_EXERCISE AIM_.
Could every entry be set down once more, exactly as given?

● ● ● ● ● ● ●

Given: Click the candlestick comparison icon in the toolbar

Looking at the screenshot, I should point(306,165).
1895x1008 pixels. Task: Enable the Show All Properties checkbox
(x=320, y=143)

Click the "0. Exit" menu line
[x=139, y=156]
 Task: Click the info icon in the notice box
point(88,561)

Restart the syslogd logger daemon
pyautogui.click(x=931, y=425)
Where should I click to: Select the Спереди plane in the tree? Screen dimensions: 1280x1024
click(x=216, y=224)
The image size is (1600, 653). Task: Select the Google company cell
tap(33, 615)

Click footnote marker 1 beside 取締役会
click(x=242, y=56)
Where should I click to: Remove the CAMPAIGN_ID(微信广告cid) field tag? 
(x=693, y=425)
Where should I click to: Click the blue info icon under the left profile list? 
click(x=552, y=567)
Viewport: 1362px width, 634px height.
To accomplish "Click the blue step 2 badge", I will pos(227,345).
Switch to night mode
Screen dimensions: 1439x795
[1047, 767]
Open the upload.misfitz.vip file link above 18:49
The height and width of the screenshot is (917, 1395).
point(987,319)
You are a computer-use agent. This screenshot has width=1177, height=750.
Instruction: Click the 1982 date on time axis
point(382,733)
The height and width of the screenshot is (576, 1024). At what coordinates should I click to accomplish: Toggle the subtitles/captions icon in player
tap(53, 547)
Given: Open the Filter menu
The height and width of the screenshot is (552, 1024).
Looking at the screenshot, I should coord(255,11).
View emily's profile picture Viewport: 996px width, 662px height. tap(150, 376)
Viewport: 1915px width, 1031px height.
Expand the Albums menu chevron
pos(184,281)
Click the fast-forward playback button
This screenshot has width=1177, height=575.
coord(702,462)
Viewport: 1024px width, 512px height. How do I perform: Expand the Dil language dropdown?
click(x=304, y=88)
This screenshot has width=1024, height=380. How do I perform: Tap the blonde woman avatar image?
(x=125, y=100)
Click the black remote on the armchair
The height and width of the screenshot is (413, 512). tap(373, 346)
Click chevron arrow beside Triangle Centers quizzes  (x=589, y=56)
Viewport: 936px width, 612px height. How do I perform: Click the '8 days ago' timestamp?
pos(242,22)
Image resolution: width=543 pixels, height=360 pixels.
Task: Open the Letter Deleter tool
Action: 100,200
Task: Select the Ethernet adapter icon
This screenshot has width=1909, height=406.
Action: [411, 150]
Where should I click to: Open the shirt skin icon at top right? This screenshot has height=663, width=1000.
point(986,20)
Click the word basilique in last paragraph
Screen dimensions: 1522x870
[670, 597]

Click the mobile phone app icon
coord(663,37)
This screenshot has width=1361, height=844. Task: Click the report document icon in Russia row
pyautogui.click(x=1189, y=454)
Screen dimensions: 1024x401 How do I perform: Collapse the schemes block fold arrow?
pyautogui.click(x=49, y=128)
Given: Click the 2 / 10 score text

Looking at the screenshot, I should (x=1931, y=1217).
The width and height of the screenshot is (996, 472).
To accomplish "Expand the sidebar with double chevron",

● ● ● ● ● ● ●

_OUTPUT OF THE EXERCISE_.
Given: Click the candlestick comparison icon in the toolbar

Looking at the screenshot, I should point(306,165).
1895x1008 pixels. Task: Enable the Show All Properties checkbox
(x=320, y=143)

Click the "0. Exit" menu line
[x=139, y=156]
 Task: Click the info icon in the notice box
point(88,561)

Restart the syslogd logger daemon
pyautogui.click(x=931, y=425)
Where should I click to: Select the Спереди plane in the tree? Screen dimensions: 1280x1024
click(x=216, y=224)
The image size is (1600, 653). Task: Select the Google company cell
tap(33, 615)

Click footnote marker 1 beside 取締役会
click(x=242, y=56)
Where should I click to: Remove the CAMPAIGN_ID(微信广告cid) field tag? 
(x=693, y=425)
Where should I click to: Click the blue info icon under the left profile list? 
click(x=552, y=567)
Viewport: 1362px width, 634px height.
To accomplish "Click the blue step 2 badge", I will pos(227,345).
Switch to night mode
Screen dimensions: 1439x795
[1047, 767]
Open the upload.misfitz.vip file link above 18:49
The height and width of the screenshot is (917, 1395).
point(987,319)
You are a computer-use agent. This screenshot has width=1177, height=750.
Instruction: Click the 1982 date on time axis
point(382,733)
The height and width of the screenshot is (576, 1024). At what coordinates should I click to accomplish: Toggle the subtitles/captions icon in player
tap(53, 547)
Given: Open the Filter menu
The height and width of the screenshot is (552, 1024).
Looking at the screenshot, I should coord(255,11).
View emily's profile picture Viewport: 996px width, 662px height. tap(150, 376)
Viewport: 1915px width, 1031px height.
Expand the Albums menu chevron
pos(184,281)
Click the fast-forward playback button
This screenshot has width=1177, height=575.
coord(702,462)
Viewport: 1024px width, 512px height. How do I perform: Expand the Dil language dropdown?
click(x=304, y=88)
This screenshot has width=1024, height=380. How do I perform: Tap the blonde woman avatar image?
(x=125, y=100)
Click the black remote on the armchair
The height and width of the screenshot is (413, 512). tap(373, 346)
Click chevron arrow beside Triangle Centers quizzes  (x=589, y=56)
Viewport: 936px width, 612px height. How do I perform: Click the '8 days ago' timestamp?
pos(242,22)
Image resolution: width=543 pixels, height=360 pixels.
Task: Open the Letter Deleter tool
Action: 100,200
Task: Select the Ethernet adapter icon
This screenshot has width=1909, height=406.
Action: [411, 150]
Where should I click to: Open the shirt skin icon at top right? This screenshot has height=663, width=1000.
point(986,20)
Click the word basilique in last paragraph
Screen dimensions: 1522x870
[670, 597]

Click the mobile phone app icon
coord(663,37)
This screenshot has width=1361, height=844. Task: Click the report document icon in Russia row
pyautogui.click(x=1189, y=454)
Screen dimensions: 1024x401 How do I perform: Collapse the schemes block fold arrow?
pyautogui.click(x=49, y=128)
Given: Click the 2 / 10 score text

Looking at the screenshot, I should (x=1931, y=1217).
The width and height of the screenshot is (996, 472).
To accomplish "Expand the sidebar with double chevron",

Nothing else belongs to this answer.